> Exercise
Run through the records and show each line that includes the string "agent".

(Supplied data)

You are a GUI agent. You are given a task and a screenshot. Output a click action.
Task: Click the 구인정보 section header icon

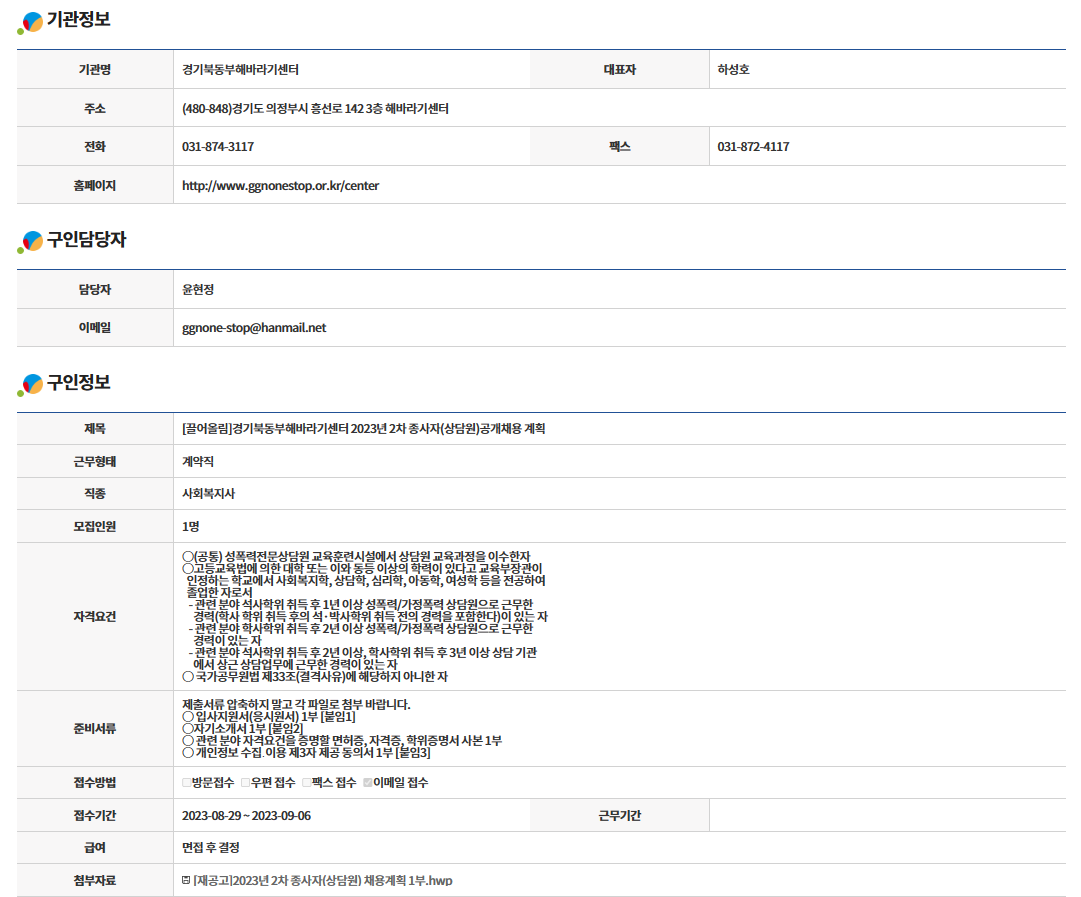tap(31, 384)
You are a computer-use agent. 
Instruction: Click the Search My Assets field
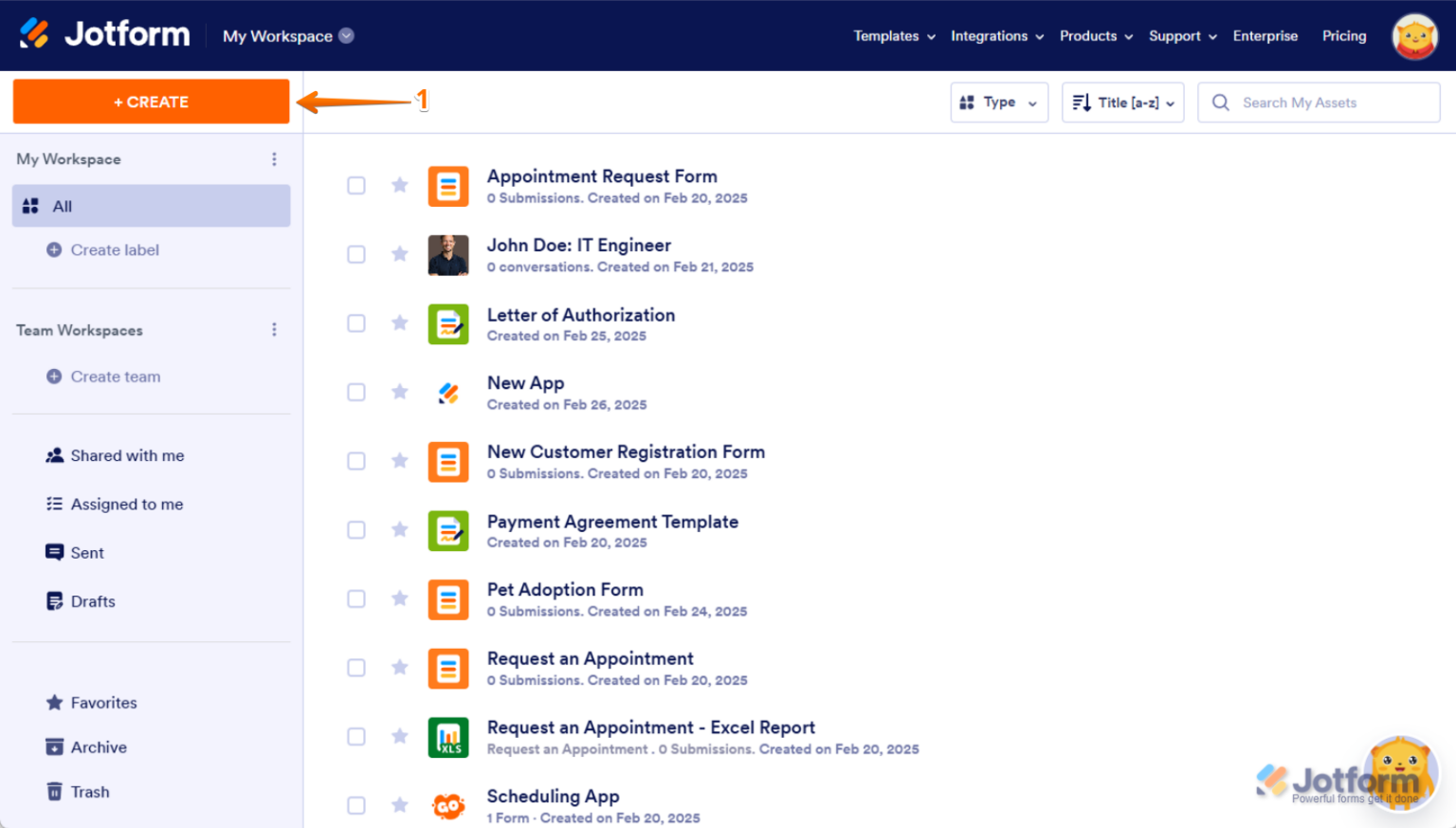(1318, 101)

(End Supplied data)

> Result
You are a GUI agent. You are given a task and a screenshot. Output a click action.
You are a computer-use agent. 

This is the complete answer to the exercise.